Feature/Aspect	DeepSeek R1-0528	Google Gemini 2.5 Pro
Training Data	14.8 trillion tokens (sources unclear, may include Gemini outputs)	Proprietary, large-scale datasets
Hardware	~2,000 Nvidia H800 GPUs	Google’s proprietary TPUs
Benchmark Performance	Strong in math, coding	Strong in math, coding
Transparency	Limited, sources not disclosed	Limited, but Google is more established in public disclosures
Controversy	Accusations of using rival data	None currently

This table highlights the similarities and differences between the two models, as well as the ongoing questions about data provenance.

Future Implications: Where Do We Go From Here?

The DeepSeek controversy is a microcosm of the broader challenges facing the AI industry. As models become more powerful and more widely used, questions about data provenance, intellectual property, and ethical responsibility will only become more urgent.

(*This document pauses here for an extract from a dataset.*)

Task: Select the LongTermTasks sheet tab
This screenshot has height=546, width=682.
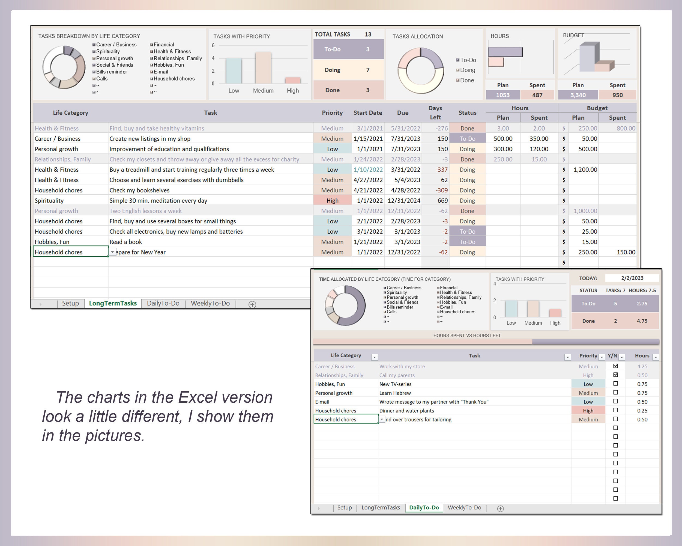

For companies like DeepSeek, the path forward is clear: greater transparency about training data sources and a commitment to ethical practices. For the industry as a whole, this episode should serve as a wake-up call to establish clearer guidelines and standards for data use.

As someone who’s followed AI for years, I’m thinking that the next big breakthrough won’t just be technical—it will be cultural. The way we think about data, collaboration, and competition in AI will shape the future of the field.

A Preview of What’s to Come

DeepSeek’s latest models are pushing the boundaries of what’s possible in AI, but not without controversy. The debate over training data sources is just beginning, and it’s sure to spark more discussion—and maybe even some new rules—in the months ahead.